• **SELECTED EXCERPT**:
::::::

And yet… he’s probably the greatest American writer ever. Whether
you’ve read him or not, and most have not, there’s 6 things worthy of
learning from an artist like Bukoswski.
I consider “Ham on Rye” by Bukowski probably the greatest American
novel ever written. It’s an autobiographical novel (as are all his
novels except “Pulp” which is so awful it’s unreadable) about his
childhood, being beaten by his parents, avoiding war, and beginning his
life of destitution, hardship, alcoholism, and the beginnings of his
education as a writer.
I’m almost embarrassed to admit he’s an influence. Many people hate
him and I’m much more afraid of being judged than he ever was.
1) Honesty. His first four novels are extremely
autobiographical. He details the suffering he had as a child (putting
his parents in a very bad light but he didn’t care), he details his
experiences with prostitutes, his lack of interest in holding down a
job, his horrible experiences and lack of real respect for the women he
was in relationships with, and on and on. His fiction and poetry
document thoroughly the people he hates, the authors he despises, the
establishment he could care less about (and he hated the
anti-establishment just as much. One quote about a potential plan the
hippie movement was going to do: “Run a pig for president? What the fuck
is that? It excited them. It bored me.”) Most fiction writers do what fiction writers do: they make stuff up.

::::::

• **STORED ROWS**:
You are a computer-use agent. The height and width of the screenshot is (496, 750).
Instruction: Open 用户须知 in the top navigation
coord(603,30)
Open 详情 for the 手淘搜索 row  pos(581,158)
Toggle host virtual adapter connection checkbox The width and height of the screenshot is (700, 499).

::::::

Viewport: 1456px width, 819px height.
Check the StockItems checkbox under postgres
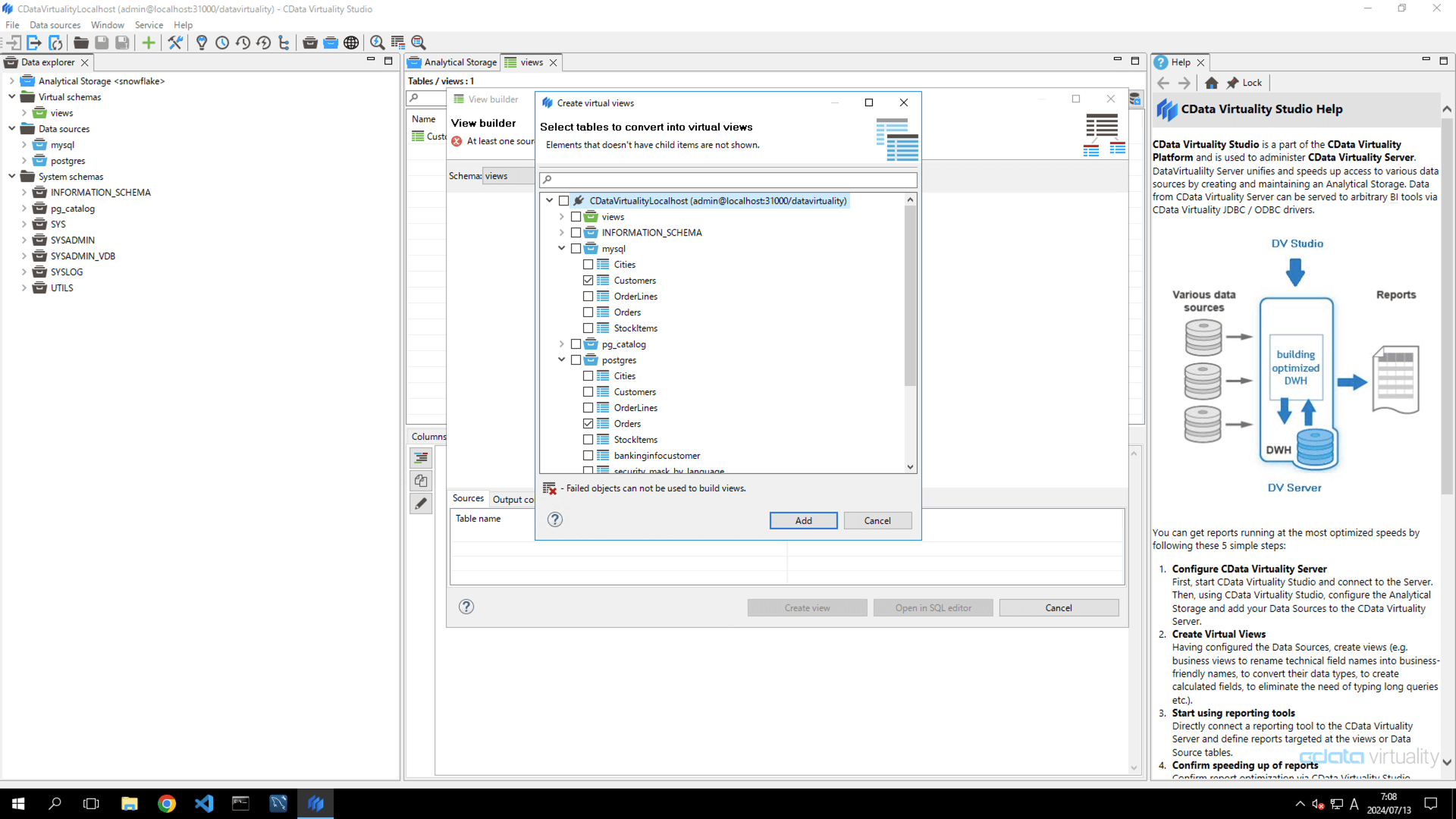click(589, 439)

::::::

• **COMPLETE THE FOLLOWING**:
[A] In the Bukowski excerpt, substitute "counterculture" for "hippie movement" and give back the passage between "1) Honesty. His" and "make stuff up.", inclusive.
[B] Answer these questions from the Bukowski excerpt:
(i) Which Bukowski book does the writer consider probably the greatest American novel ever written?
(ii) Which of Bukowski's novels is called so awful it's unreadable?
(iii) Which of Bukowski's novels are described as extremely autobiographical?
The records play no part in this work.

• **RESULTS FOR EACH TASK**:
[A]
1) Honesty. His first four novels are extremely
autobiographical. He details the suffering he had as a child (putting
his parents in a very bad light but he didn’t care), he details his
experiences with prostitutes, his lack of interest in holding down a
job, his horrible experiences and lack of real respect for the women he
was in relationships with, and on and on. His fiction and poetry
document thoroughly the people he hates, the authors he despises, the
establishment he could care less about (and he hated the
anti-establishment just as much. One quote about a potential plan the
counterculture was going to do: “Run a pig for president? What the fuck
is that? It excited them. It bored me.”) Most fiction writers do what fiction writers do: they make stuff up.

[B]
(i) "Ham on Rye"
(ii) "Pulp"
(iii) His first four novels